CritérioGalaxy Z Fold 8 UltraGalaxy Z Fold 8
Formato fechadoAlto e estreito, semelhante a um celular tradicionalMais baixo e largo, com formato mais próximo de um passaporte
Tela interna8,0 polegadas, voltada a produtividade e leituraMais larga, com mais espaço horizontal em algumas tarefas
Bateria5.000 mAh4.800 mAh
Câmeras traseiras200 MP + ultrawide de 50 MP + teleobjetiva 3x de 10 MPPrincipal de 50 MP + ultrawide de 50 MP, sem teleobjetiva 3x
MultitarefaAté três aplicativos, embora o formato alto possa limitar algumas divisõesAté três aplicativos, com mais conforto em layouts largos
Melhor paraQuem prioriza tela externa familiar, bateria e câmera principalQuem prioriza tela interna mais larga, vídeo, digitação e valor

Portanto, o Ultra não é automaticamente melhor para todo mundo. Se você usa o aparelho fechado na maior parte do tempo, a tela externa alta pode ser decisiva. Se passa longos períodos com duas áreas lado a lado, o Galaxy Z Fold 8 pode oferecer uma disposição mais confortável.

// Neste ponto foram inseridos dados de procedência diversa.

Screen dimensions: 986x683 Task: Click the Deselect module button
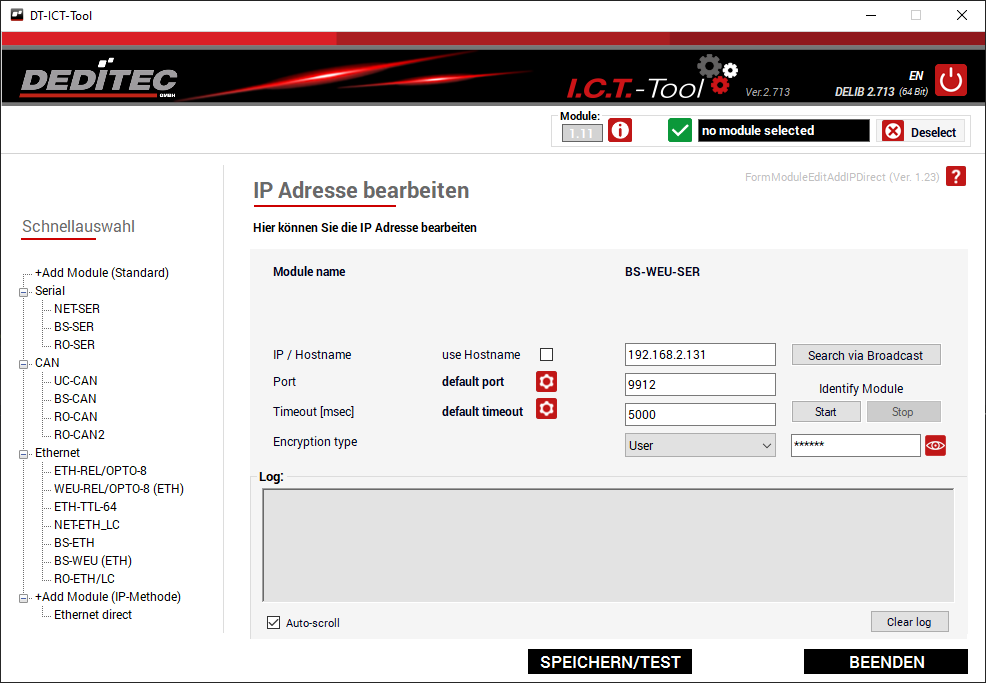[x=922, y=132]

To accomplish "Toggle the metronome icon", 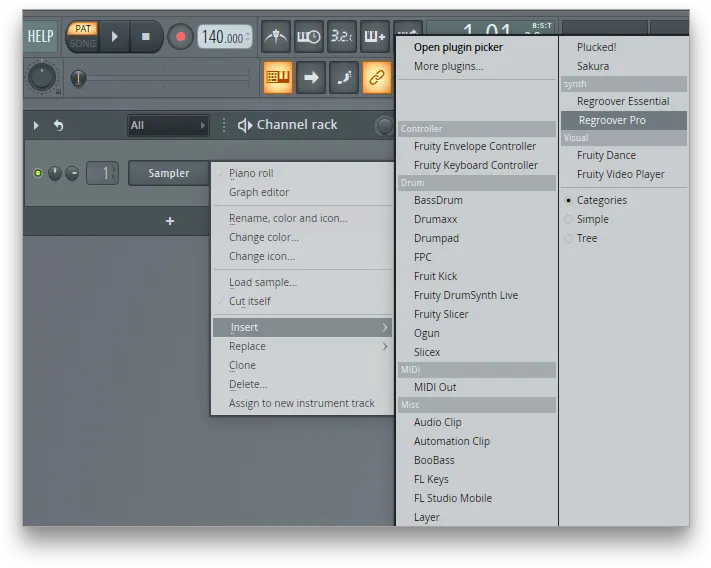I will tap(276, 36).
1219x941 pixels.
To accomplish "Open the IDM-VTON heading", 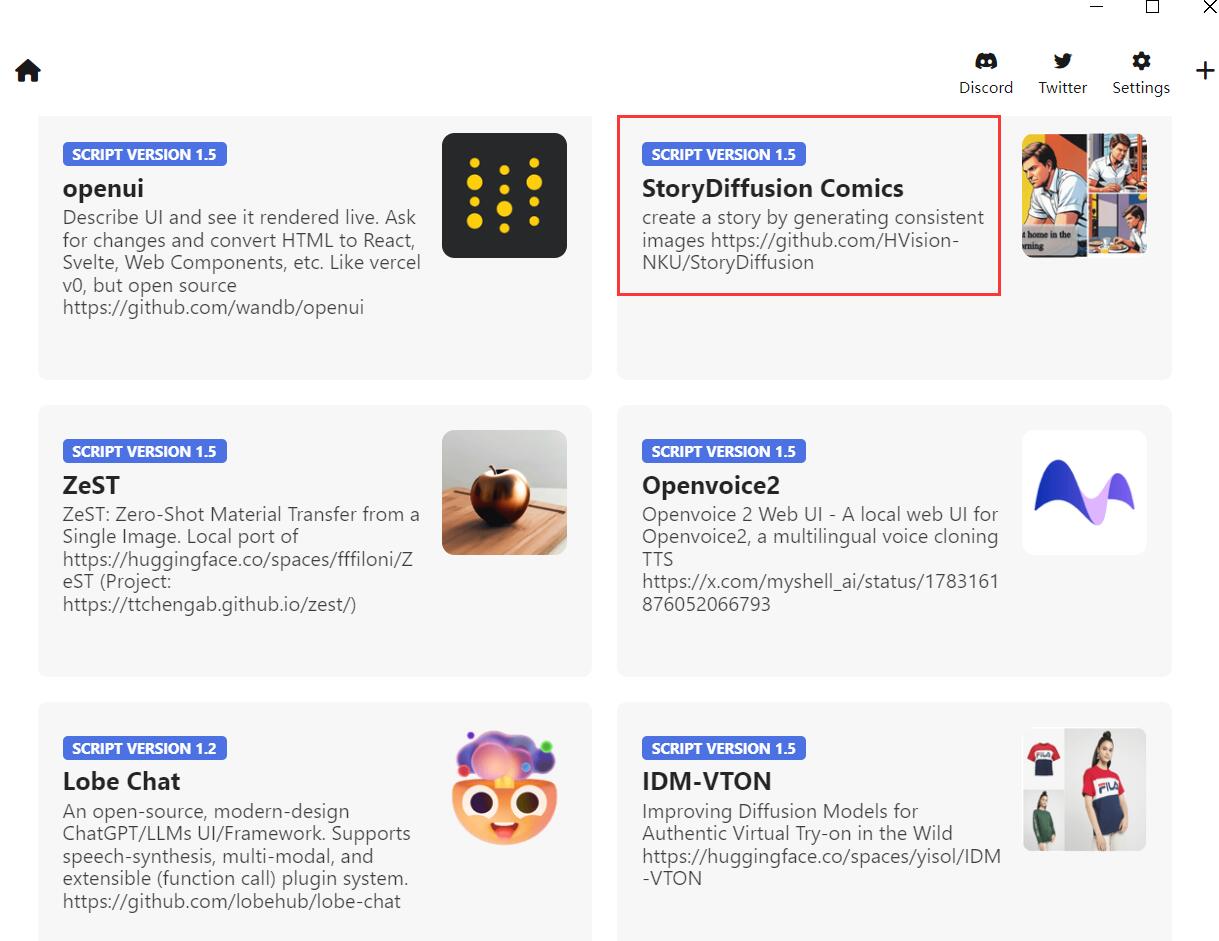I will (x=706, y=782).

Para quem vale a compra — e quem deveria esperar

Vale considerar o Galaxy Z Fold 8 Ultra se você:

  • trabalha com vários aplicativos e documentos ao mesmo tempo;
  • lê bastante ou quer substituir o celular e um tablet pequeno;
  • prefere uma tela externa alta, em vez de uma tela larga quando fechado;
  • quer a bateria maior e a câmera principal de 200 MP;
  • aceita pagar mais por um formato que realmente muda sua rotina.

É melhor pensar duas vezes se você:

  • precisa de uma teleobjetiva forte para fotos distantes;
  • usa caneta digital e espera suporte nativo à S Pen;
  • quer a maior resistência possível contra poeira e quedas;
  • pretende trocar um Galaxy Z Fold 7 que ainda atende bem às suas necessidades;
  • busca o melhor custo-benefício em vez da experiência dobrável mais completa da Samsung.

O Samsung Galaxy Z Fold 8 Ultra é um produto impressionante, mas seu mérito está na execução, não na reinvenção. Ele entrega uma das melhores experiências de multitarefa em um dobrável, melhora bateria, tela, recarga e câmera ultrawide, e mantém a praticidade de um celular alto quando fechado. A teleobjetiva limitada, a ausência da S Pen e os compromissos naturais do formato impedem que ele seja uma escolha universal.

O veredito é simples: para quem transforma a tela interna em ferramenta de trabalho, o Galaxy Z Fold 8 Ultra pode justificar o investimento. Para quem só quer um celular premium, o preço e as concessões tornam um modelo convencional — ou o próprio Galaxy Z Fold 8 — uma decisão mais racional.